I don’t know what got me thinking about you, but I am. I’ve known for years that you used me when you didn’t have anyone else. I just loved you that much that I made myself believe that wasn’t the case. More than one person pointed it out and I still denied it. You’d think I was talking about a stupid boy. I guess that’s what makes it so much worse. You were supposed to be my friend, regardless of when, where we were together or who was in your life at the moment.
In the middle of high school, you became friends with new people, one of whom was a royal cunt, and cut me out. I know it was because I wasn’t like them. I thought we grew apart. I realize now you were embarrassed of me.
Senior year came around and it was amazing. I was unafraid and happy. I had made so many different friends and acquaintances, including people you grew to be friends with. So I was accepted by you again. The year went by and you were a constant variable in my life. Then graduation came and we didn’t have school and the cafeteria. I was busy working and you were too. So when your birthday rolled around I asked what you wanted. You ignored me again. And then I found out I wasn’t invited. Now, call me arrogant, but it was like the brakes squealed in my head. Why? We’re supposed to be friends, right? So why wasn’t I invited? I should have known. I let it roll off my back and I started school and so did you. Then I used school as an excuse for you not contacting me even though, again, I texted you all the time.
My first Winter break from college was one of the best months I ever had. I hung out with you almost every single day. I thought we were getting our old friendship back. After that month it turned into once a year that you would contact me to hang out no matter how many times I texted you (and you ignored me).
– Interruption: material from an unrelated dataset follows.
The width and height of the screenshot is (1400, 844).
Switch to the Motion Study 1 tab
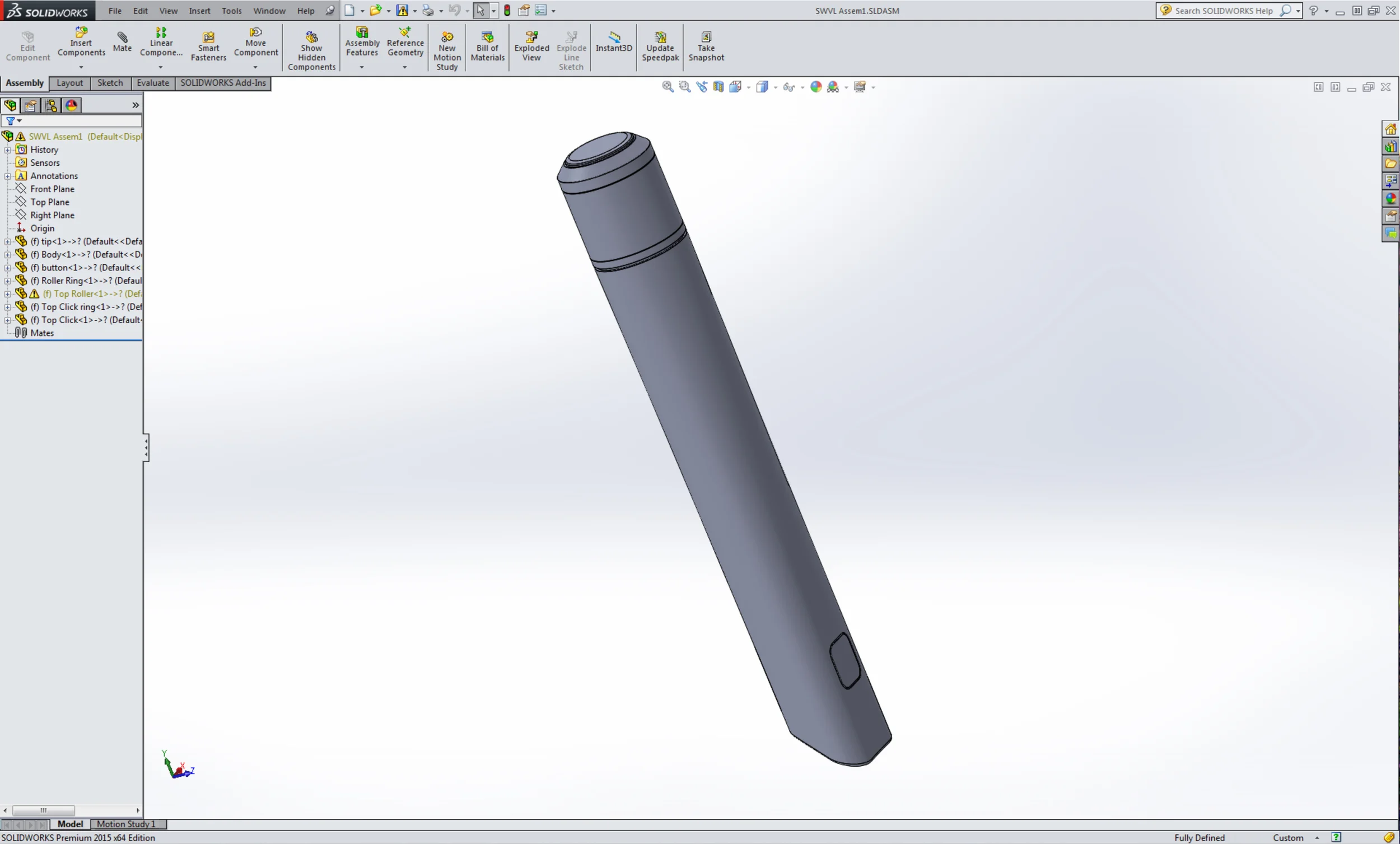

I can’t even remember the last time I spoke to you. I understand people grow apart, but again, that’s no what happened. It’s like you took a pair of scissors to your life and cut along the dotted line and I was thrown away, a scrap of paper no one needed.
I don’t remember the last time I saw you. I don’t remember the last time I spoke to you. I’m pretty sure that if I wasn’t “friends”-what a joke-with you on Facebook, I’d probably wouldn’t recognize you.
A part of me hopes you text me one day and we can hang out, but another part of me hopes you don’t because I know I can’t say no to you. I still care. You can cut me out that easily, but that doesn’t mean I can do the same. I’m not like that. I don’t do that without good reason.
I’ve only ever done that with one other, because he was a terrible person. I still care, but you’re on thin ice to become the second. But who am I kidding? You probably won’t care. You probably won’t notice.